- Short exercise 1 -
Copy out the text and item location records below word for word, leaving out the pictures.

- Passage -
Opinion
No. 15724.
June 25, 1986.
APPEAL FROM DISTRICT COURT, FOURTH JUDICIAL DISTRICT, ADA COUNTY, ROBERT G. NEWHOUSE, J.
William Howell and Mary Howell, pro se.
Christopher Clark and C. Ben Martin of Martin, Chapman, Park Burkett, Boise, for plaintiffs-respondents.
Robert and Carol Farber commenced suit in 1979 to recover a deficiency judgment from William and Mary Howell following a foreclosure of a deed of trust and trustee's sale of two parcels of land. A default judgment was entered against the Howells. On an appeal by the Howells, the Supreme Court ordered that the default judgment be set aside. When the case was returned to the trial court, the Howells disputed the claim for a deficiency in any amount. The parties could not agree as to the fair market value of the property at the time of the trustee's sale. Evidence was submitted to the court on this issue. The court then determined the fair market value to be $8,500 and the deficiency to be $1,425.54. Costs of the sale ($202.72), interest ($1,527.80), attorney fees ($3,492) and costs of suit ($495) were also awarded to the Farbers resulting in a total judgment of $7,143.06. The Howells appeal, contending that the trial court gave undue weight to the testimony of one expert witness over another and incorrectly applied the provisions of I.C. § 45-1512. The Howells also contend that the district court erred in its award of attorney fees. They argue that the award is excessive and erroneous. We affirm the judgment.
See Farber v. Howell, 105 Idaho 57, 665 P.2d 1067 (1983).
At trial, two appraisers testified as to the fair market value of the two parcels of property subject to the deed of trust. One witness appraised the two lots at $6,550. The other expert appraised the property at $10,000 to $11,000. Conflicting evidence was also presented regarding the effect on value of water availability and street improvements to the lots. The trial court found that the fair market value of both lots at the time of the foreclosure sale was $8,500.

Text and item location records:
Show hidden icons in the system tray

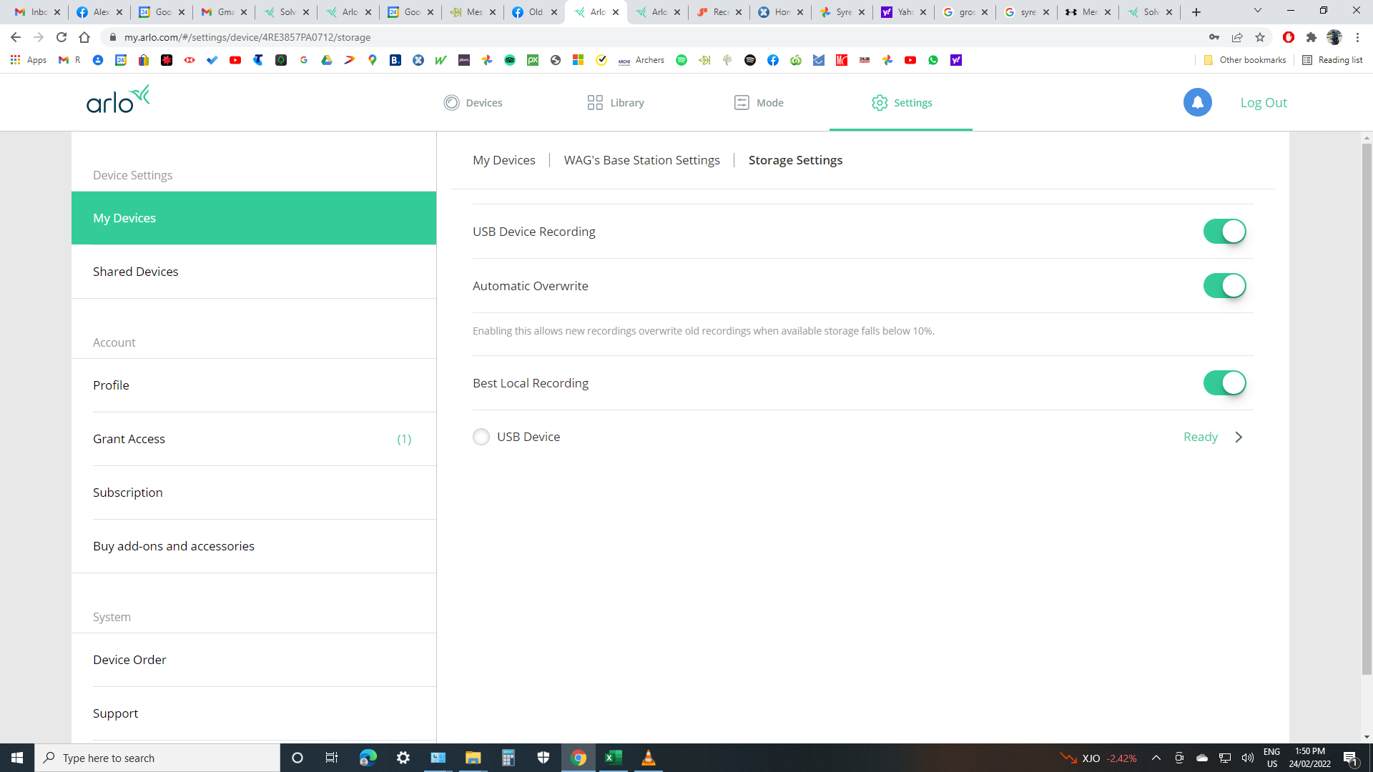1156,758
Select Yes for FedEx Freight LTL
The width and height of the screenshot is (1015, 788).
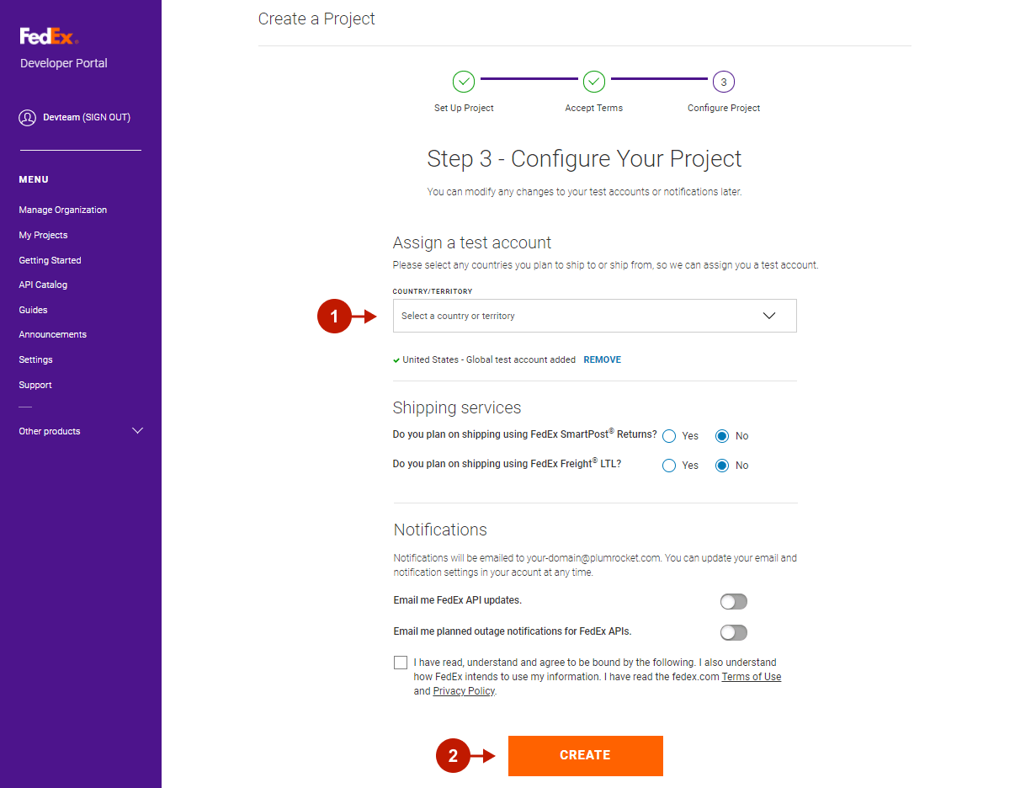[670, 466]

- Short exercise 2 -
In the court opinion, why was evidence submitted to the trial court after the case was returned to it?

- Task solution 1 -
Show hidden icons in the system tray

1156,758
Select Yes for FedEx Freight LTL
The width and height of the screenshot is (1015, 788).
[670, 466]

- Task solution 2 -
Evidence was submitted because the parties could not agree on the fair market value of the property at the time of the trustee's sale. The court then used it to set that value at $8,500 and the deficiency at $1,425.54.